====== EXTRACT PROVIDED ======
Recommendations for HIV testing of adults in healthcare settings

Testing is one of the most important things to help end HIV transmission in New Zealand. Most new HIV transmissions occur when people don’t know they are living with HIV and aren’t on treatment.

Benefits of HIV testing

The continued diagnoses of cases of HIV infection in New Zealand means that there is a need to encourage more widespread and frequent testing of persons with risk behaviours. There are both individual and public health benefits of early diagnosis of HIV infection. People with HIV can live relatively normal lives with drug treatment. Treatment and care for people with HIV is of a high standard.

Testing should be part of ‘normal’ medical practice, similar to testing for other treatable conditions, but without any relaxation of the need for consent and confidentiality.

It is important to note that these recommendations are not intended to modify current recommendations concerning HIV testing and counselling of persons at high risk of HIV who are being tested in the non-clinical setting, for example, community based testing at the New Zealand AIDS Foundation or drug treatment clinics.

Recommendations

The following recommendations aim to promote more frequent HIV testing and to ‘normalise’ the protocols where testing is being performed in a medical context.

HIV testing is recommended for:

  • all persons with a history of unprotected sexual exposure that could result in HIV transmission (vaginal or anal sex without using a condom), especially men who have sex with men
  • all persons with a history of injecting drug use that involves the sharing of drug injecting equipment, needles, syringes, spoons, filters etc
  • all persons seeking assessment for sexually transmitted infections
  • all pregnant women
  • all persons with recently diagnosed tuberculosis infection
  • persons with sexual contacts from countries where transmission of HIV infection is common, (for example and not limited to, Africa, Thailand or other Asian countries, Eastern Europe)
======
■ USING THE INFORMATION ■
A. Using the HIV testing recommendations, decide whether each statement agrees with the text, answering yes or no and quoting the words that settle it. (i) The recommendations are meant to change current advice on testing at community-based sites such as the New Zealand AIDS Foundation. (ii) All pregnant women are recommended for HIV testing. (iii) Making testing part of normal medical practice allows the consent requirement to be relaxed.
B. Extend the HIV testing recommendations past their final bullet point.
====== PROVIDED MATERIAL ======
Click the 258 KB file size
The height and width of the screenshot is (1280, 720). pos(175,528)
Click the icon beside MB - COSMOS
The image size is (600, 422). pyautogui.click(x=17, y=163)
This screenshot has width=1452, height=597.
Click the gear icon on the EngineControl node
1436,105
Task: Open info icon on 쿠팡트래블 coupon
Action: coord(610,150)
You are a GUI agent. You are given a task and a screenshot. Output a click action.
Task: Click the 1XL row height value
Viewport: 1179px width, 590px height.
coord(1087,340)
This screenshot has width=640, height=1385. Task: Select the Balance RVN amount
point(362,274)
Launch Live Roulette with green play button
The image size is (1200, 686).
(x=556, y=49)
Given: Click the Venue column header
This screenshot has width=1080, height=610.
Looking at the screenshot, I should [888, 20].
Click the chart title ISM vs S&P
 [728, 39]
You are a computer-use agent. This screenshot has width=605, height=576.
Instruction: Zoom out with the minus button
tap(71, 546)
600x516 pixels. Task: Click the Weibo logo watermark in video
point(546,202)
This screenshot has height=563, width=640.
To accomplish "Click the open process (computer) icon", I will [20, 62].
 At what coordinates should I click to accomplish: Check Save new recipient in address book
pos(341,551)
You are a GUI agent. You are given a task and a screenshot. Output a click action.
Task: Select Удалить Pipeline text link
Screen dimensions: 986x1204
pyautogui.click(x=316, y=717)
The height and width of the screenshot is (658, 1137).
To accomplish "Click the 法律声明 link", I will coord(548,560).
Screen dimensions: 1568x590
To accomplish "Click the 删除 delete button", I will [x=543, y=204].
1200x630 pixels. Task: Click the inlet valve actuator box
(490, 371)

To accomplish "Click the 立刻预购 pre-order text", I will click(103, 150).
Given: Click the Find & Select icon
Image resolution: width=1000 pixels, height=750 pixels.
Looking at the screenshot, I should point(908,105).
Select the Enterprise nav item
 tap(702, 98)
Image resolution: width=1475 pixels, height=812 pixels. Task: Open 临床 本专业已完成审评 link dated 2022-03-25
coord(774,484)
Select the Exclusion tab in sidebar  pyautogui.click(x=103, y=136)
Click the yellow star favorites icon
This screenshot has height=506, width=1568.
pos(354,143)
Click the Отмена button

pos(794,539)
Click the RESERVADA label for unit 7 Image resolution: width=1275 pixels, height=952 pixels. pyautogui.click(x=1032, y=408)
======
■ RESPONSES BY TASK ■
A.
(i) No: "these recommendations are not intended to modify current recommendations concerning HIV testing and counselling of persons at high risk of HIV who are being tested in the non-clinical setting"
(ii) Yes: "all pregnant women"
(iii) No: "without any relaxation of the need for consent and confidentiality"

B.
  • prospective partners in a new sexual relationship
  • any person whose blood or body fluids is the source of an occupational exposure for a healthcare provider.

It is further recommended that persons likely to be at high risk for HIV infection should be screened for HIV at least annually. Persons who are known to have a high frequency of risk behaviours for HIV transmission should be advised of the need for periodic retesting (six-monthly) and offered prevention counselling as appropriate to their circumstances.

Conducting HIV tests

It is recommended that:

  • Testing should remain voluntary and only undertaken with the patient’s knowledge, consent and understanding that an HIV test is recommended.
  • Oral informed consent must be obtained before the test is performed. Document in the patient’s medical notes that oral informed consent was obtained.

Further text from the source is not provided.